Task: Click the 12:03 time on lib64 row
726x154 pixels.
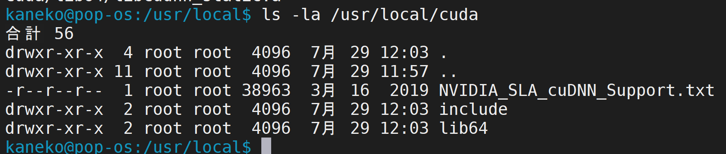Action: tap(404, 128)
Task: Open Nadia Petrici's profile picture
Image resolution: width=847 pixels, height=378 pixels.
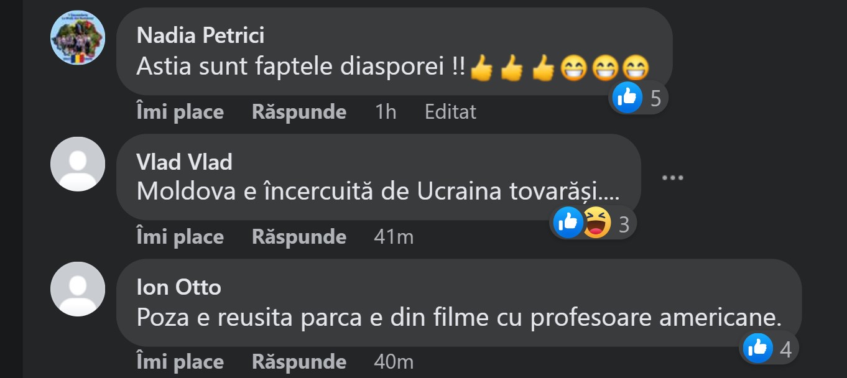Action: [77, 37]
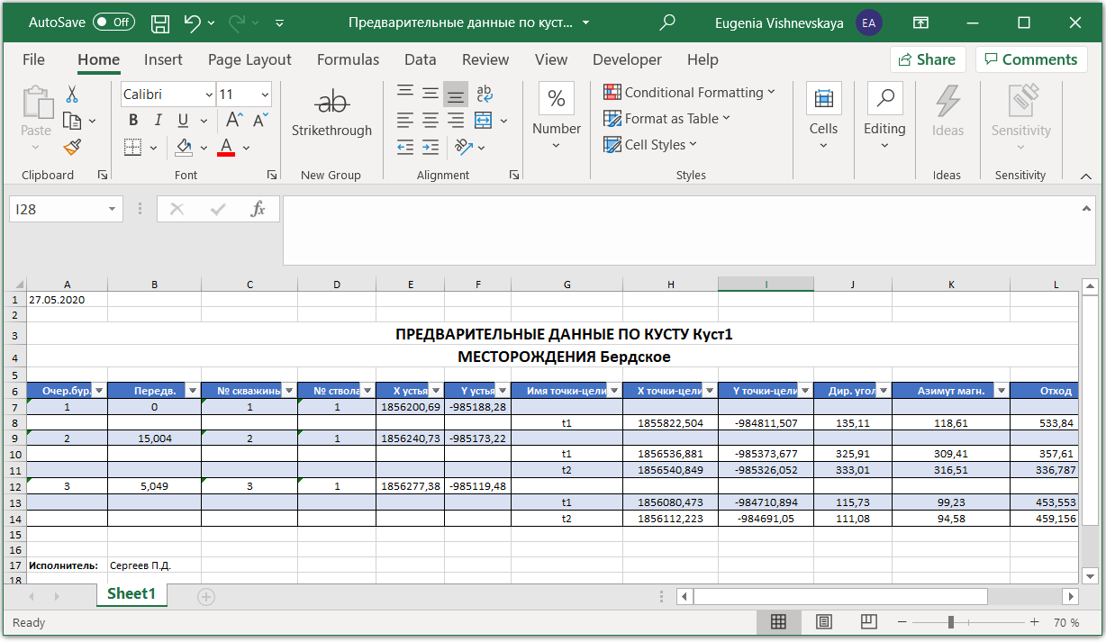The width and height of the screenshot is (1106, 642).
Task: Open the font name Calibri dropdown
Action: pos(209,95)
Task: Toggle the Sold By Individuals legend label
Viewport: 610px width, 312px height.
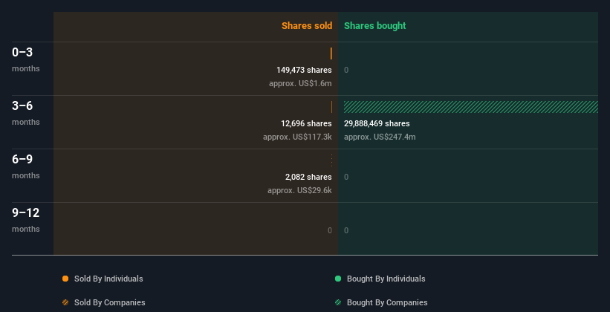Action: (108, 279)
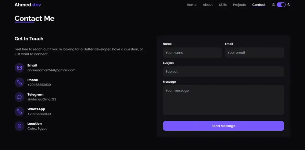Viewport: 305px width, 150px height.
Task: Click the moon icon in navbar
Action: 289,5
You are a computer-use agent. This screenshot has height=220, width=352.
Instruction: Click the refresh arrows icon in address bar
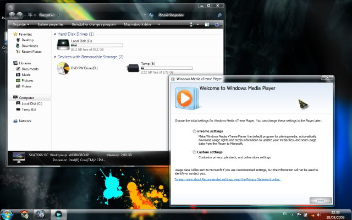[x=151, y=15]
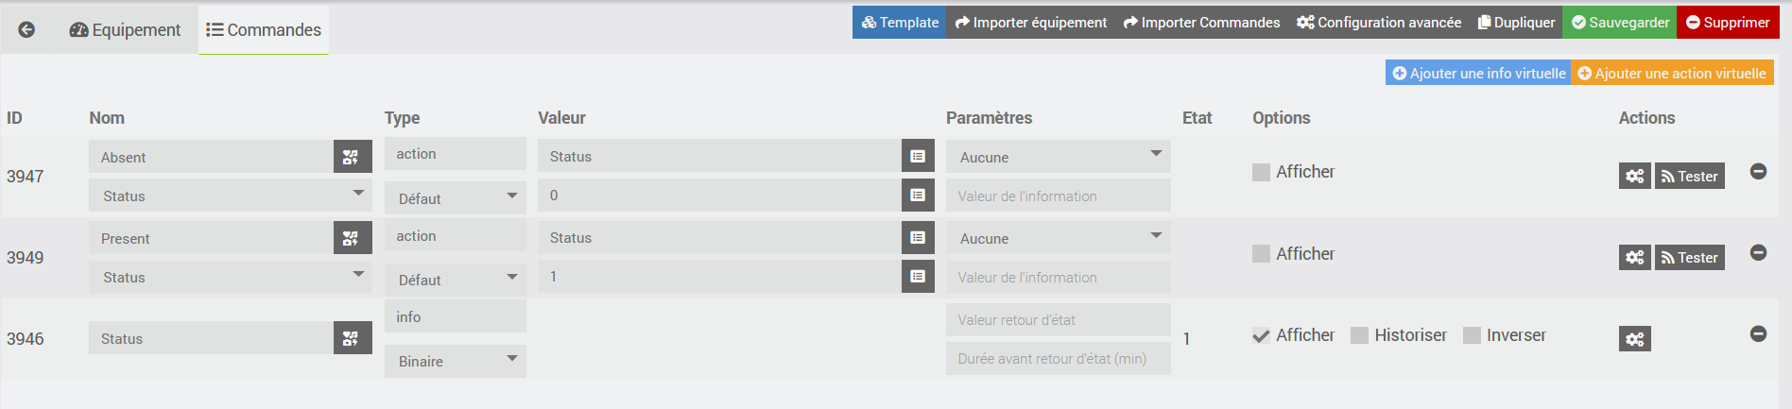Image resolution: width=1792 pixels, height=409 pixels.
Task: Open advanced settings gears for command 3946
Action: [1634, 338]
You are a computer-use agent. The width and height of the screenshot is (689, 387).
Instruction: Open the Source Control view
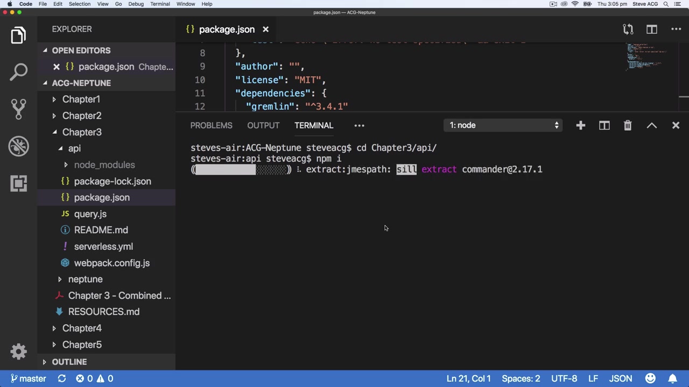point(18,109)
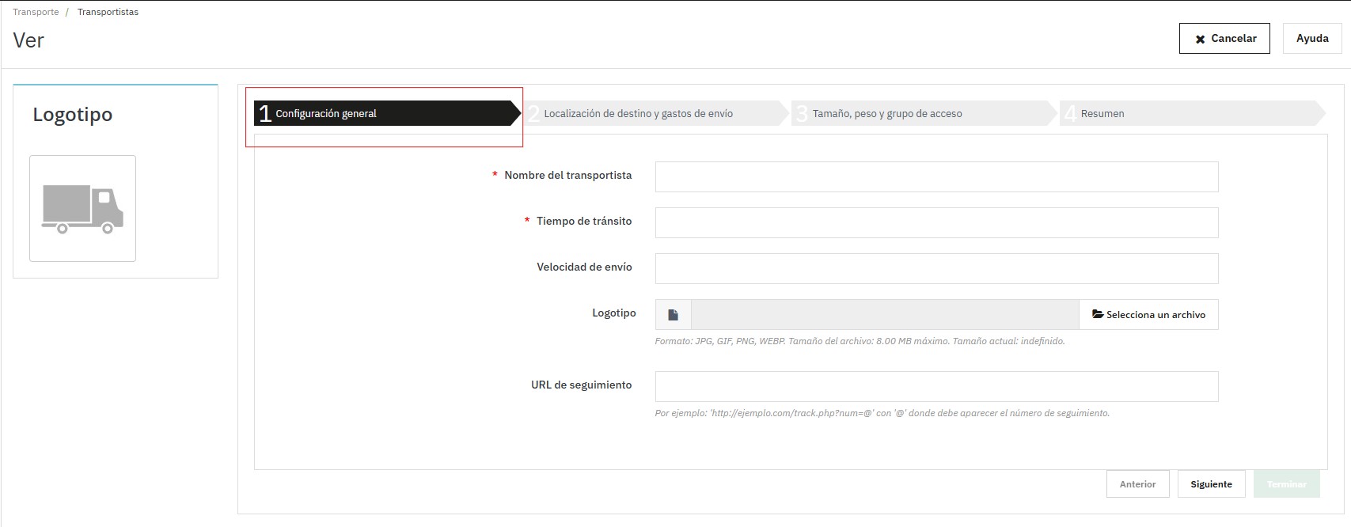Image resolution: width=1351 pixels, height=527 pixels.
Task: Click the file icon beside Logotipo field
Action: [673, 315]
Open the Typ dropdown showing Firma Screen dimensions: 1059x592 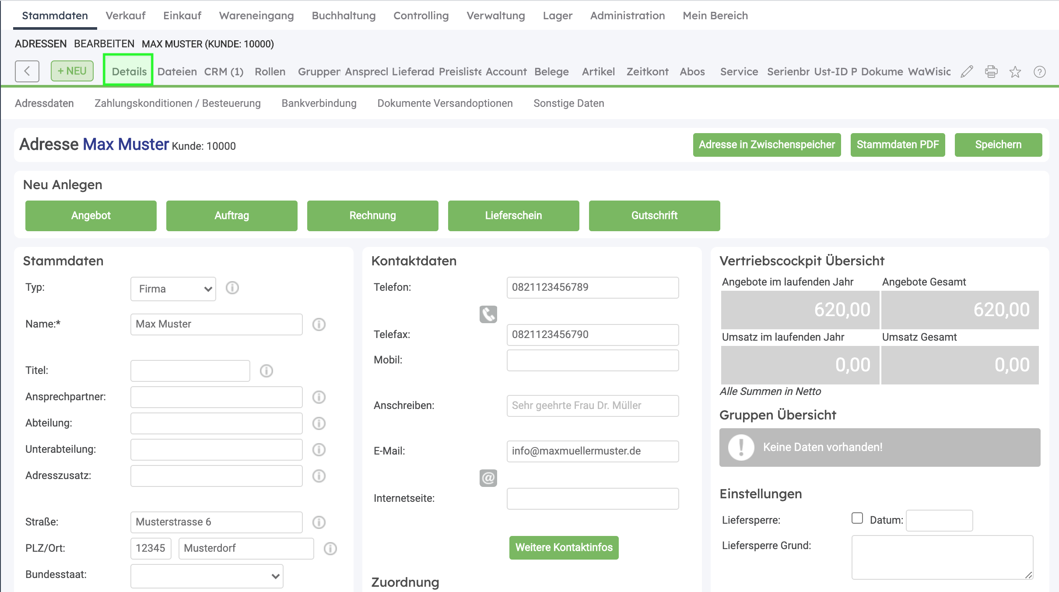point(173,289)
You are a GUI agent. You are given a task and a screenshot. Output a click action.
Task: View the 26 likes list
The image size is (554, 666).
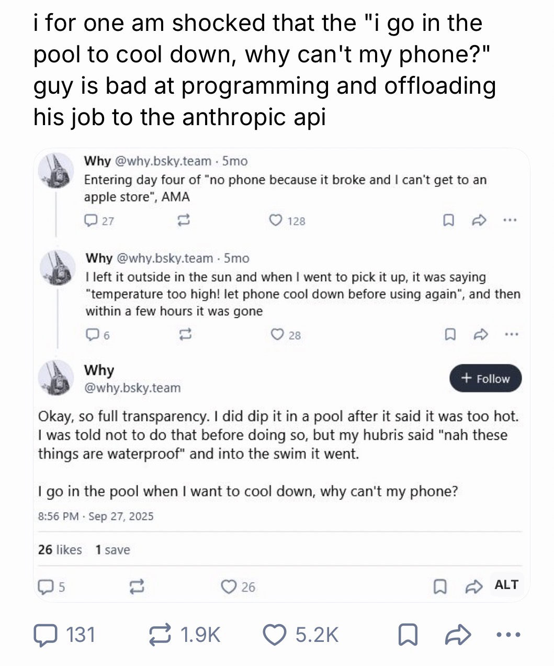coord(60,550)
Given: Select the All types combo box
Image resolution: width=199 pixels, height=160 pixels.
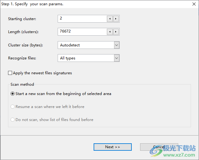Looking at the screenshot, I should click(x=89, y=58).
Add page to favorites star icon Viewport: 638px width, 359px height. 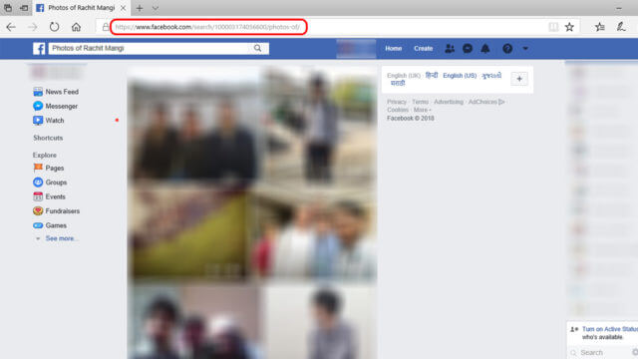[569, 27]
━━━━━━━━━━━━━━━━━━━━━━━━━━━━━━
The task. Work from the entries above. Set down exactly and only the lines from the line with "You are a computer-use agent. This" to the line with "You are a computer-use agent. The", both included, and leave the pictures out.

Result for this task.
You are a computer-use agent. This screenshot has height=220, width=352.
Instruction: Click the refresh arrows icon in address bar
[x=151, y=15]
Image resolution: width=1792 pixels, height=409 pixels.
Task: Open advanced settings gears for command 3946
Action: [1634, 338]
You are a computer-use agent. The width and height of the screenshot is (689, 387).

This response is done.